[BEGIN SOURCE PASSAGE]

Heritage • 2026 Guide • 17 Min Read

The Diamond Capital: Why the World Comes to Antwerp

For over 575 years, "Cut in Antwerp" has been the global standard of excellence.

It is a saying as old as the trade itself: "If you want to buy a diamond, go to the source." But in a globalised world of online giants and overnight shipping, does location still matter? For engagement rings, diamond rings, tennis bracelets, and significant diamond jewellery — the answer is unequivocally yes. Antwerp is not just a city in Belgium. It is the beating heart of the global diamond industry. More than 84% of all rough diamonds and 50% of all polished diamonds on Earth pass through a single square mile here. It is a place where history meets modern commerce, where deals worth millions are sealed with a handshake and the word Mazal (Hebrew for "good luck").

Origins: 575 Years of Brilliance (1447 – Today)

The story begins in 1447, when a city decree first mentioned the diamond trade in Antwerp. But the pivotal moment came in 1476, when a local polisher named Lodewyk van Bercken invented the scaife — a polishing wheel infused with diamond dust and olive oil. This invention allowed diamonds to be faceted with geometric symmetry for the first time, unlocking the fire that defines them. Before Lodewyk, diamonds were hard, dull crystals with limited aesthetic value. He transformed them into the objects of desire we recognise today.

The Jewish Connection

It is impossible to tell the story of Antwerp without honouring the Jewish community who built the modern trade. For centuries across Europe, Jews were barred from traditional guilds — farming, carpentry, metalwork — but were permitted to trade money and gems. Because diamonds were portable, concealable wealth during periods of persecution and forced migration, the trade became a community survival skill passed from generation to generation. The result was an extraordinary concentration of expertise, trust networks, and capital in a single city.

Today, the industry has diversified significantly — particularly with the arrival of the Indian and Jain communities from the 1960s onwards. But the "Mazal U'Bracha" (Luck and Blessing) handshake remains the universal contract of the district, respected by traders of all faiths and backgrounds, and legally recognised in Belgian commercial law.

Security infrastructure of the Antwerp Diamond District showing reinforced gates and surveillance systems The Antwerp Diamond District — a self-contained ecosystem of commerce, security, and centuries of expertise.

The Square Mile: Inside the 4 Bourses

Step out of Antwerp's magnificent Central Station — itself one of the most beautiful railway buildings in the world — walk two minutes down the De Keyserlei, and you will encounter heavy security gates. This is the entrance to the Diamond District. Within this tiny area operate four distinct exchanges, each serving a specific function in the global diamond supply chain.

[END SOURCE PASSAGE]
[BEGIN SOURCE MATERIAL]

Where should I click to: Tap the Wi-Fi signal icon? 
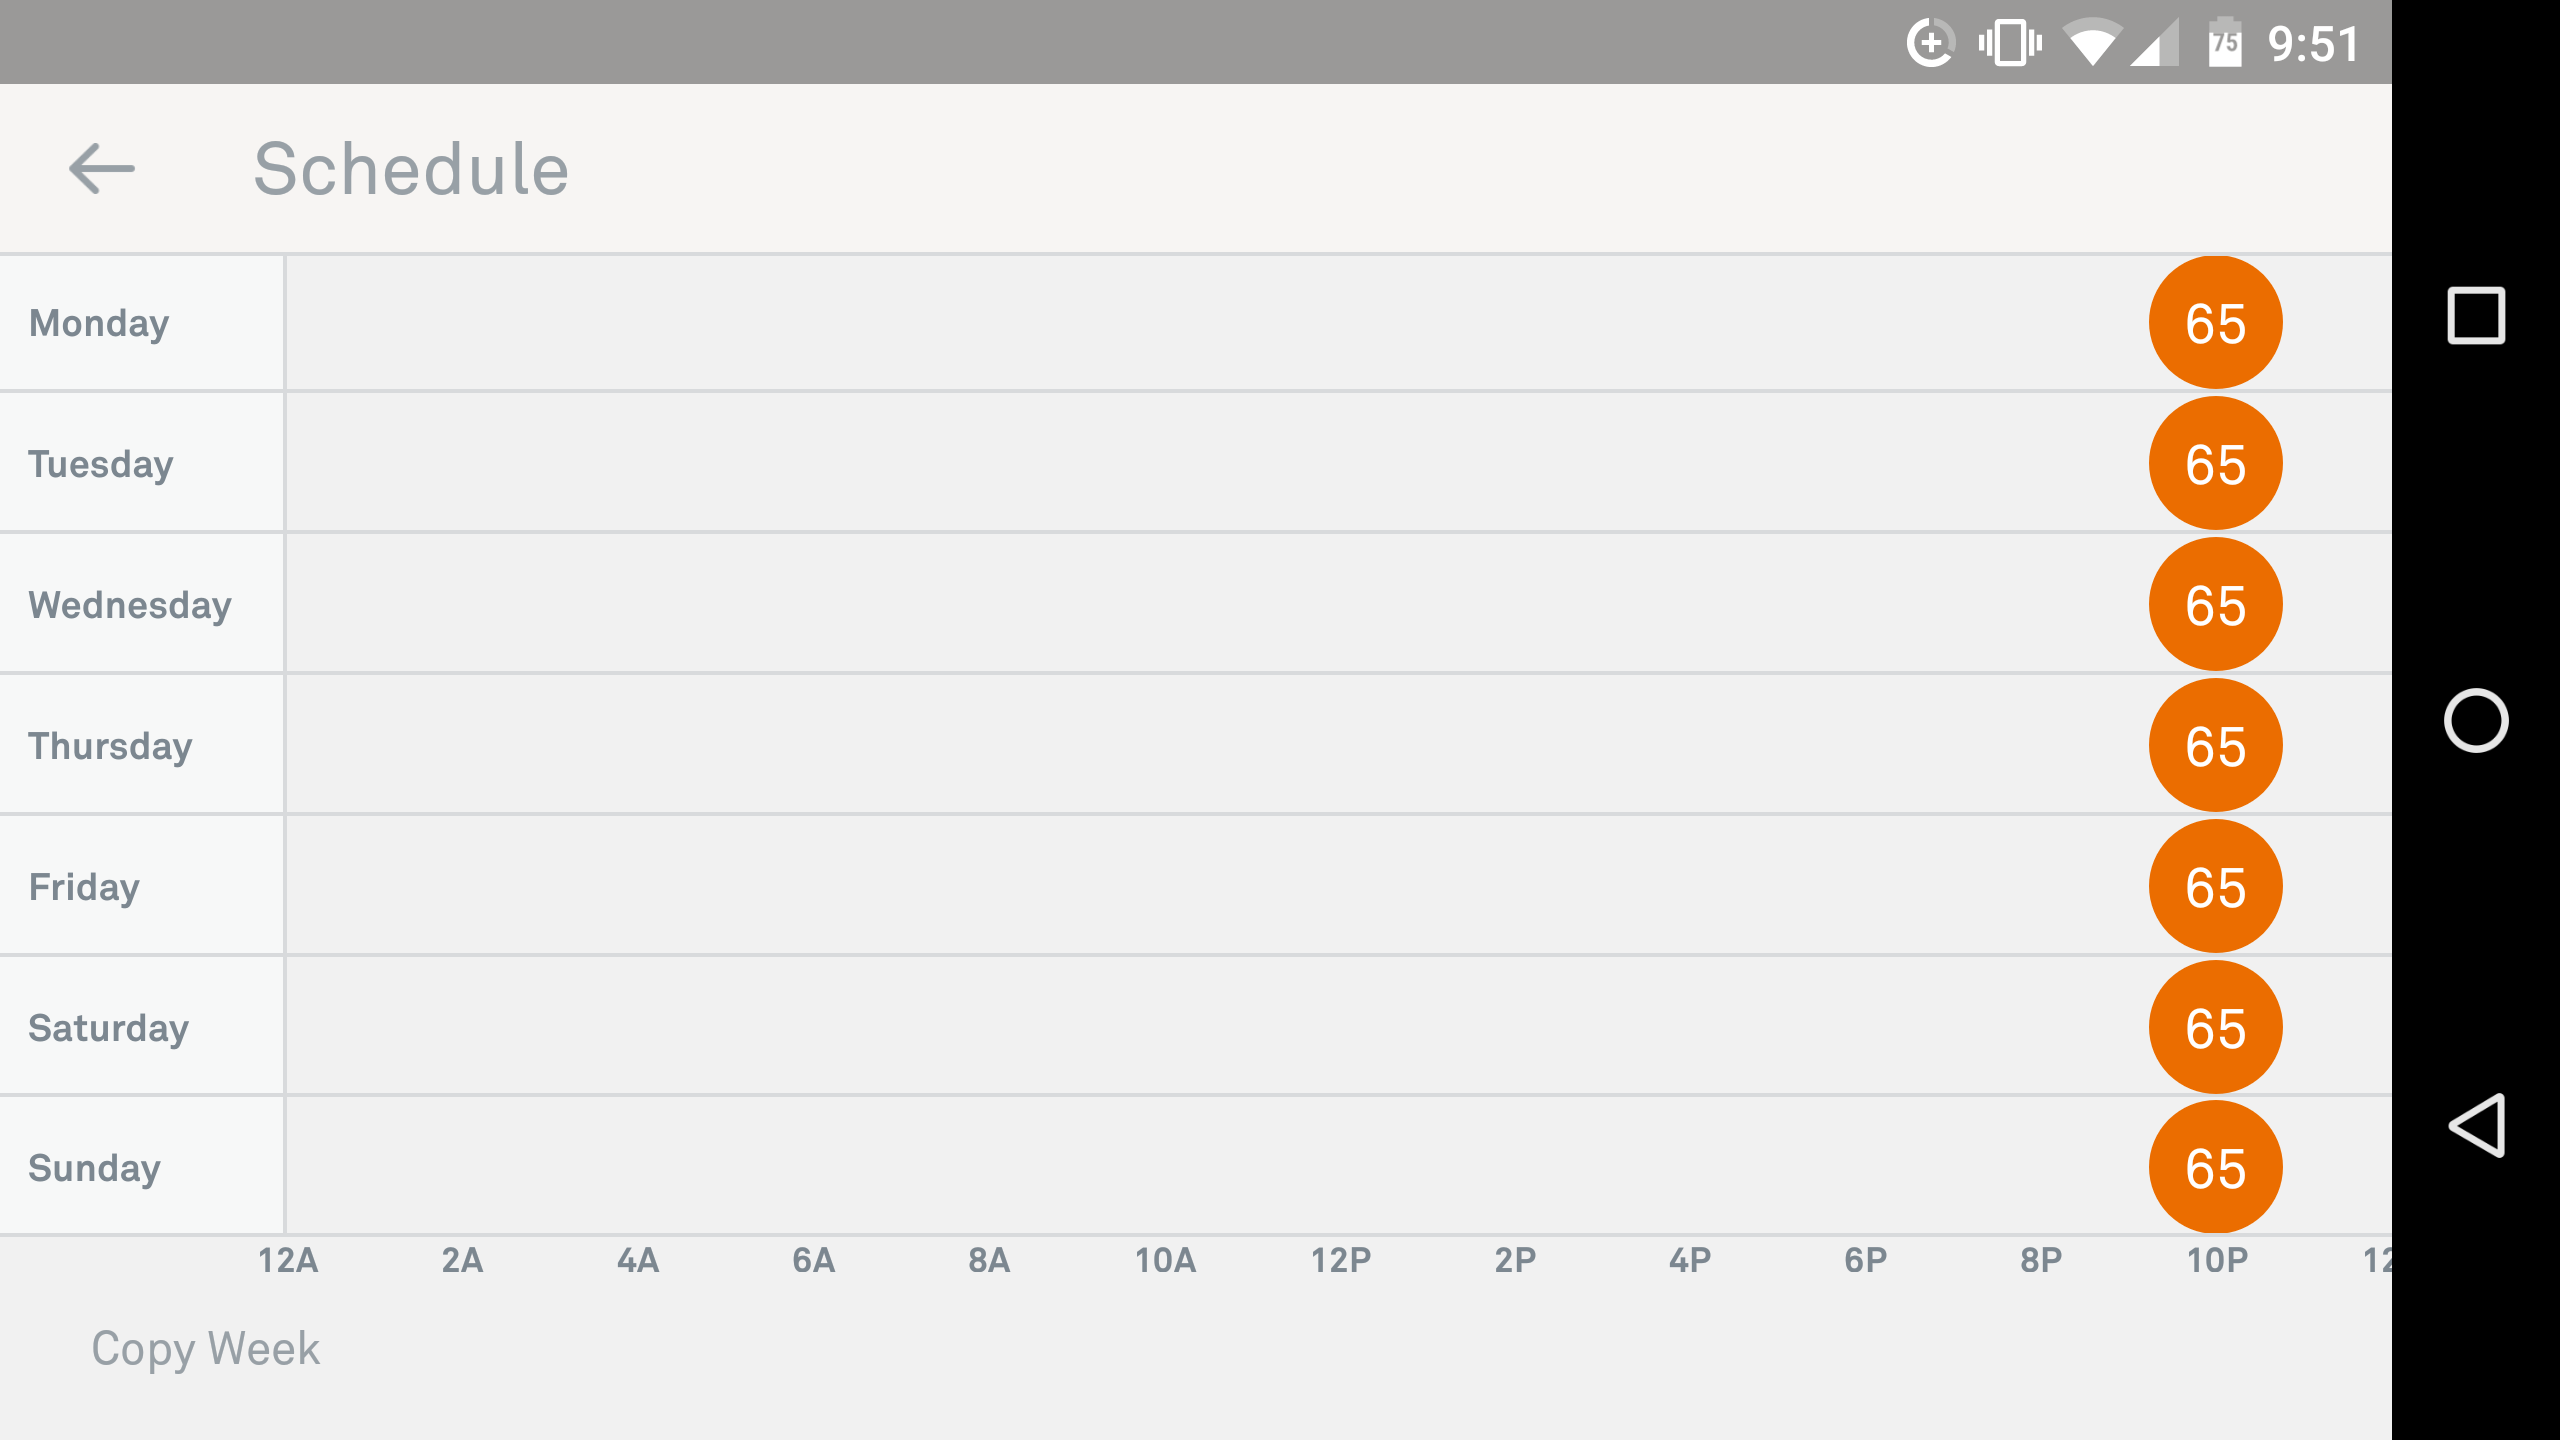(2092, 43)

[END SOURCE MATERIAL]

### [PROBLEMS TO WORK ON]
a: Answer these questions using the Antwerp diamond article.
(i) In what year did a city decree first mention the diamond trade in Antwerp?
(ii) What was the scaife polishing wheel infused with?
(iii) From when did the Indian and Jain communities start arriving?
b: Does each statement below agree with the Antwerp diamond article? Answer yes or no, and quote the words from the article that decide it.
(i) Lodewyk van Bercken invented the scaife in 1447.
(ii) Four exchanges operate within the Diamond District.
(iii) Jews in Europe were allowed to join metalwork guilds.
c: Pick up the Antwerp diamond article after its last sentence and keep writing it.

### [RESPONSES PER TASK]
a:
(i) 1447
(ii) Diamond dust and olive oil
(iii) From the 1960s onwards

b:
(i) No: "the pivotal moment came in 1476, when a local polisher named Lodewyk van Bercken invented the scaife"
(ii) Yes: "Within this tiny area operate four distinct exchanges"
(iii) No: "Jews were barred from traditional guilds — farming, carpentry, metalwork"

c:
1. Beurs voor Diamanthandel

The main exchange for polished diamonds. This is where significant finished stones change hands — including the quality of diamond that might ultimately appear in a 3-carat engagement ring or a significant fancy colour piece. The majority of Zizov's natural diamond inventory is sourced here.

2. Diamantclub van Antwerpen

Founded in 1893, the oldest diamond exchange in the world. It maintains a more traditional, exclusive atmosphere and houses many of the historic merchant families who have traded here for generations. Access is strictly members-only.

3. Vrije Diamanthandel

Originally created for the rough diamond trade, it now handles both rough and polished. Known for a slightly more open trading dynamic, it is particularly active for mid-range polished diamonds and smaller parcels.

4. Antwerpsche Diamantkring

The specialist exchange for rough diamonds — the only exchange in the world dedicated solely to widespread rough crystal trading. This is where the raw diamonds from Botswana, Canada, and Namibia are traded before they touch a polishing wheel. Our ethical sourcing approach begins here, at the point of first entry into the Antwerp system.

The traditional Mazal handshake in the Antwerp Diamond District representing a legally binding verbal contract "Mazal U'Bracha" — spoken with a handshake, this phrase is a legally binding contract in the district.

The Supply Chain Secret: Sightholders

This is the most misunderstood aspect of the industry for outside buyers — and the key to understanding why purchasing through an Antwerp-based dealer like Zizov offers fundamentally different value than any high-street retailer.

The De Beers Sight System

Major mining companies (De Beers, Rio Tinto, Debswana) do not sell diamonds individually. They sell them in curated boxes called "Sights" to approximately 70–80 accredited companies worldwide called Sightholders. The majority of these Sightholders have their primary offices in Antwerp. The supply chain runs as follows:

  1. Mine — Rough is extracted in Botswana, Canada, or Namibia.
  2. Antwerp — The rough is aggregated, sorted, and distributed through the Diamond District's exchange system.
  3. Sightholder — Purchases the parcel. Our supply partners include direct sightholders.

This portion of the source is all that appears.